Потом пели песни, слаженно, на два голоса:
Ревела буря, дождь шумел,Во мраке молнии блистали!
И весь хор, будто подкрадываясь, выходил навстречу запевальщику:
И беспрерывно гром гремел,И ветры в дебрях бушевали!
Песня вздымалась ввысь, могучая и величественная.
Пробовали играть плясовую: «Растотуриха высока на ногах, накопила много сала на боках!», но не получилось, и Увар Васильевич сокрушался:
— Гармошки не хватает, Егор! Как ты, едрена копоть, сплоховал?!
— Давайте я за Виталькой схожу! — предложила Зойка. — У него баян.
— Айда бегом! — согласился Афоня. — Тут рядом.
Зойка, накинув пуховую шаль, хлопнула дверью. Вскоре на дворе яростно залаял Джек. Степан глянул в густые сумерки и вздрогнул: от калитки к сеням в кожаной, оставшейся от отца, куртке, подбитой белым мехом, с баяном в руке шел Виталька. Рядом с ним в заячьей эскимоске с длинными ушами шагала Катя Сергеева. Впустив в избу белый вихор, они предстали перед всеми, веселые, раскрасневшиеся от мороза и быстрой ходьбы.
И дальше все шло как в тумане. Феша Кудинова плясала легко. Будто пава ходила вокруг нее полная достоинства Зойка, и Еремеевна по-девичьи звонко припевала частушку, взглядывая на Увара Васильевича:
Я, бывало, боком-боком,Я, бывало, стороной:Бывало, в кожаной тужурочкеУхаживал за мной!
Но Степан ничего этого не видел и не слышал.
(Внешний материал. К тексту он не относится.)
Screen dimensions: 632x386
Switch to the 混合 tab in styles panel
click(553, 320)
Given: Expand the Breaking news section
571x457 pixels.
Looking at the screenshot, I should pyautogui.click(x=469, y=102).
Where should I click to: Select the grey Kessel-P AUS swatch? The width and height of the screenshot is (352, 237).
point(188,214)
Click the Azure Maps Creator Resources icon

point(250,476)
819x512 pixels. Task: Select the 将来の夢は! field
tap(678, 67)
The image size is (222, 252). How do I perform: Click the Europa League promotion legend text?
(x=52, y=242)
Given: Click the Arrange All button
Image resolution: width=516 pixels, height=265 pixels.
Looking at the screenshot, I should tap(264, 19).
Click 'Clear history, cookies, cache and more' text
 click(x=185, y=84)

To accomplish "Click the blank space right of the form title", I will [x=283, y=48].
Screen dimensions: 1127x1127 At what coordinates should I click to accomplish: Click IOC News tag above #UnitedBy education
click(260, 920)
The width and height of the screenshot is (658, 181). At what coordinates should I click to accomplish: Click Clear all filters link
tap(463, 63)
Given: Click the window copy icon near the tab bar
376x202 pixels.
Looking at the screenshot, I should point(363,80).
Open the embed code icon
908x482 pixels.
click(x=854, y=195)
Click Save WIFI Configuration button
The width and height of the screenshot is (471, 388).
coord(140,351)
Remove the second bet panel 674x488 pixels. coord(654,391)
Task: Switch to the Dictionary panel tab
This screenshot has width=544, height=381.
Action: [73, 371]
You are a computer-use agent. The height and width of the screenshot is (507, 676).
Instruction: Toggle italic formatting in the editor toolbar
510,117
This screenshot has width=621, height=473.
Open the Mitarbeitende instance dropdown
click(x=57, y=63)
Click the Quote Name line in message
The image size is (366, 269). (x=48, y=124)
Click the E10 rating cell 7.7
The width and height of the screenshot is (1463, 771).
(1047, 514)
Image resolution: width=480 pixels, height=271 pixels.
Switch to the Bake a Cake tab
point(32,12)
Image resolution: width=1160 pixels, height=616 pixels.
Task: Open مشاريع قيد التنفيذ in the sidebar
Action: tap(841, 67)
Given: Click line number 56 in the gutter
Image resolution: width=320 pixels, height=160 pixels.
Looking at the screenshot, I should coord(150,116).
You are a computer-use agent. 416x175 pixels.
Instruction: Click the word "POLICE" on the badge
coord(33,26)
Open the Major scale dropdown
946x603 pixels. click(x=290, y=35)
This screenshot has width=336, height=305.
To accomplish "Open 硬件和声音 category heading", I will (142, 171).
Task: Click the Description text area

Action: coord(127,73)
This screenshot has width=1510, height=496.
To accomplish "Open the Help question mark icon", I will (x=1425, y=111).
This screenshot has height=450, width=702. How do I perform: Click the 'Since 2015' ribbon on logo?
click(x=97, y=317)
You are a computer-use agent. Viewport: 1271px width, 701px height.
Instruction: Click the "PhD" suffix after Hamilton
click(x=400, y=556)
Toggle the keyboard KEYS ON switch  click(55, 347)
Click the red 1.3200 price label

О чем-то толковал ему Егор, что-то рассказывал отец, дружески улыбалась Людмила Долинская, вызывала плясать Феша; и он сам улыбался, смотрел всем в глаза, поддакивал, не понимая, с кем и о чем говорит, не слушая собеседников, не испытывая малейшего желания что-то узнать или сказать… Все, кто был вокруг: и дед, и бабушка, и Феша, и Егор, и Афоня, и Катя Сергеева, и Виталька, и отец с Людмилой Долинской — все стали казаться Степану бесполезными, ненужными людьми с маленькими и смешными радостями, не настоящими, а засохшими, как цветы бессмертника. И ему стало невыносимо скучно от того, что он здесь, с ними.
В городе рядом с общежитием педагогического института жил инвалид Отечественной войны. Студенты приглашали его в красный уголок и слушали рассказы о подвигах. Так было и раз, и два, и три. Потом инвалид, пьяный, взлохмаченный, стал приходить без приглашения. Он заголял грязную штанину и давал щупать уродливо сросшуюся ногу и глубокие рваные раны.
— Я воевал, — хрипел инвалид, — кровь за Родину пролил!
И с каждым разом эти слова для младшего Крутоярова казались все менее значительными, а потом стали безразличными. Все знали, что инвалид героически сражался под Сталинградом и имеет награды, но всем стало казаться, что он лжет. И никто не хотел видеть его пьяного и нечесаного.